What you need to do
Once you have read the data below, please repeat all of it exactly.

───── Data supplied ─────

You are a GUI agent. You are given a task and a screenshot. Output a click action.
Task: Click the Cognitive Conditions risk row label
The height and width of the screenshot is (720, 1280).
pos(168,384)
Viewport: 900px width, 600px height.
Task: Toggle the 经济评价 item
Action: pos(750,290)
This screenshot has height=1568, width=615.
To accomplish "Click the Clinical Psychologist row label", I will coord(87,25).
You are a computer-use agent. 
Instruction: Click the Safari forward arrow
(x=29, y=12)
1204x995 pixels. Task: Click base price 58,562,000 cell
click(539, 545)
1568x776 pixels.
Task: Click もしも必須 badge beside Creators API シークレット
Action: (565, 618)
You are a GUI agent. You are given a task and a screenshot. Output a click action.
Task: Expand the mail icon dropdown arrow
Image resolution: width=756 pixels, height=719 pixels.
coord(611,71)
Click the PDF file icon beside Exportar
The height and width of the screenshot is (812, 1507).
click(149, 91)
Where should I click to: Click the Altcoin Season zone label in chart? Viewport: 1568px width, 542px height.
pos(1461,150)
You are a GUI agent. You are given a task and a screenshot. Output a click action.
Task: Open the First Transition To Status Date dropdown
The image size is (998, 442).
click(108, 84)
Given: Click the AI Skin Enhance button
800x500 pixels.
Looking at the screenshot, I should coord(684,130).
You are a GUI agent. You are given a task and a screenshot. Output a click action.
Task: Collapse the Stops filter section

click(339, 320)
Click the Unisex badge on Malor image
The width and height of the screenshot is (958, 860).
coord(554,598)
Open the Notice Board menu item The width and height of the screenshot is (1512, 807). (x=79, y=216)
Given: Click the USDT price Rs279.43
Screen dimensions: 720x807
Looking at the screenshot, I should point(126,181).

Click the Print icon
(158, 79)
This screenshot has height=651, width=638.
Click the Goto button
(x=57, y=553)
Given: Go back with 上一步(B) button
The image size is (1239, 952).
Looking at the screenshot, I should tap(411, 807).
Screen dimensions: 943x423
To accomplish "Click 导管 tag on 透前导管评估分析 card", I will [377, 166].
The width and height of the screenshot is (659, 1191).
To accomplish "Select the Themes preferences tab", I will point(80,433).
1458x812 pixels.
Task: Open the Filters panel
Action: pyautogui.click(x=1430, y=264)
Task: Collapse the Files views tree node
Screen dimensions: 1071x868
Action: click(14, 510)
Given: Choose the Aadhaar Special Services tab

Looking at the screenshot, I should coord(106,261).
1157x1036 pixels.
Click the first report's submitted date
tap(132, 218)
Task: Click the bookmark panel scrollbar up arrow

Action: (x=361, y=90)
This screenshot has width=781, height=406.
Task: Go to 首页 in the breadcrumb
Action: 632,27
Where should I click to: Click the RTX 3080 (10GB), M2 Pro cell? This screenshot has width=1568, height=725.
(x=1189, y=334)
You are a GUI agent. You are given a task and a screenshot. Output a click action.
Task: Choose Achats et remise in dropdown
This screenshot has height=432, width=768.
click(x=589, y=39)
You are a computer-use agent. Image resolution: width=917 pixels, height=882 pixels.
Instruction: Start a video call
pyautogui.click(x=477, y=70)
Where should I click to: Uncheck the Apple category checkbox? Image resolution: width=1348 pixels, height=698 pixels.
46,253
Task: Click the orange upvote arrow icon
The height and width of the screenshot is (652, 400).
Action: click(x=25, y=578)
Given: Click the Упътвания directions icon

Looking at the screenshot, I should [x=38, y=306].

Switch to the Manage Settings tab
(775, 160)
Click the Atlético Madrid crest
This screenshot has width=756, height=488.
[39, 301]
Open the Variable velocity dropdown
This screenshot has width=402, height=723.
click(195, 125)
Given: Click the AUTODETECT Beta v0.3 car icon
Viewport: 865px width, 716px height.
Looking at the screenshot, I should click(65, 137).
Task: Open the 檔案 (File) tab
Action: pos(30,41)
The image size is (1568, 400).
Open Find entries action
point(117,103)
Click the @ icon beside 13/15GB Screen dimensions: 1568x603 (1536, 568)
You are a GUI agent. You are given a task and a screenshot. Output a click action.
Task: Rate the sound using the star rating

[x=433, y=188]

─────

Response below
You are a GUI agent. You are given a task and a screenshot. Output a click action.
Task: Click the Cognitive Conditions risk row label
The height and width of the screenshot is (720, 1280).
pos(168,384)
Viewport: 900px width, 600px height.
Task: Toggle the 经济评价 item
Action: pos(750,290)
This screenshot has height=1568, width=615.
To accomplish "Click the Clinical Psychologist row label", I will coord(87,25).
You are a computer-use agent. 
Instruction: Click the Safari forward arrow
(x=29, y=12)
1204x995 pixels. Task: Click base price 58,562,000 cell
click(539, 545)
1568x776 pixels.
Task: Click もしも必須 badge beside Creators API シークレット
Action: (565, 618)
You are a GUI agent. You are given a task and a screenshot. Output a click action.
Task: Expand the mail icon dropdown arrow
Image resolution: width=756 pixels, height=719 pixels.
coord(611,71)
Click the PDF file icon beside Exportar
The height and width of the screenshot is (812, 1507).
click(149, 91)
Where should I click to: Click the Altcoin Season zone label in chart? Viewport: 1568px width, 542px height.
pos(1461,150)
You are a GUI agent. You are given a task and a screenshot. Output a click action.
Task: Open the First Transition To Status Date dropdown
The image size is (998, 442).
click(108, 84)
Given: Click the AI Skin Enhance button
800x500 pixels.
Looking at the screenshot, I should coord(684,130).
You are a GUI agent. You are given a task and a screenshot. Output a click action.
Task: Collapse the Stops filter section

click(339, 320)
Click the Unisex badge on Malor image
The width and height of the screenshot is (958, 860).
coord(554,598)
Open the Notice Board menu item The width and height of the screenshot is (1512, 807). (x=79, y=216)
Given: Click the USDT price Rs279.43
Screen dimensions: 720x807
Looking at the screenshot, I should point(126,181).

Click the Print icon
(158, 79)
This screenshot has height=651, width=638.
Click the Goto button
(x=57, y=553)
Given: Go back with 上一步(B) button
The image size is (1239, 952).
Looking at the screenshot, I should tap(411, 807).
Screen dimensions: 943x423
To accomplish "Click 导管 tag on 透前导管评估分析 card", I will [377, 166].
The width and height of the screenshot is (659, 1191).
To accomplish "Select the Themes preferences tab", I will point(80,433).
1458x812 pixels.
Task: Open the Filters panel
Action: pyautogui.click(x=1430, y=264)
Task: Collapse the Files views tree node
Screen dimensions: 1071x868
Action: click(14, 510)
Given: Choose the Aadhaar Special Services tab

Looking at the screenshot, I should coord(106,261).
1157x1036 pixels.
Click the first report's submitted date
tap(132, 218)
Task: Click the bookmark panel scrollbar up arrow

Action: (x=361, y=90)
This screenshot has width=781, height=406.
Task: Go to 首页 in the breadcrumb
Action: 632,27
Where should I click to: Click the RTX 3080 (10GB), M2 Pro cell? This screenshot has width=1568, height=725.
(x=1189, y=334)
You are a GUI agent. You are given a task and a screenshot. Output a click action.
Task: Choose Achats et remise in dropdown
This screenshot has height=432, width=768.
click(x=589, y=39)
You are a computer-use agent. Image resolution: width=917 pixels, height=882 pixels.
Instruction: Start a video call
pyautogui.click(x=477, y=70)
Where should I click to: Uncheck the Apple category checkbox? Image resolution: width=1348 pixels, height=698 pixels.
46,253
Task: Click the orange upvote arrow icon
The height and width of the screenshot is (652, 400).
Action: click(x=25, y=578)
Given: Click the Упътвания directions icon

Looking at the screenshot, I should [x=38, y=306].

Switch to the Manage Settings tab
(775, 160)
Click the Atlético Madrid crest
This screenshot has width=756, height=488.
[39, 301]
Open the Variable velocity dropdown
This screenshot has width=402, height=723.
click(195, 125)
Given: Click the AUTODETECT Beta v0.3 car icon
Viewport: 865px width, 716px height.
Looking at the screenshot, I should click(65, 137).
Task: Open the 檔案 (File) tab
Action: pos(30,41)
The image size is (1568, 400).
Open Find entries action
point(117,103)
Click the @ icon beside 13/15GB Screen dimensions: 1568x603 (1536, 568)
You are a GUI agent. You are given a task and a screenshot. Output a click action.
Task: Rate the sound using the star rating

[x=433, y=188]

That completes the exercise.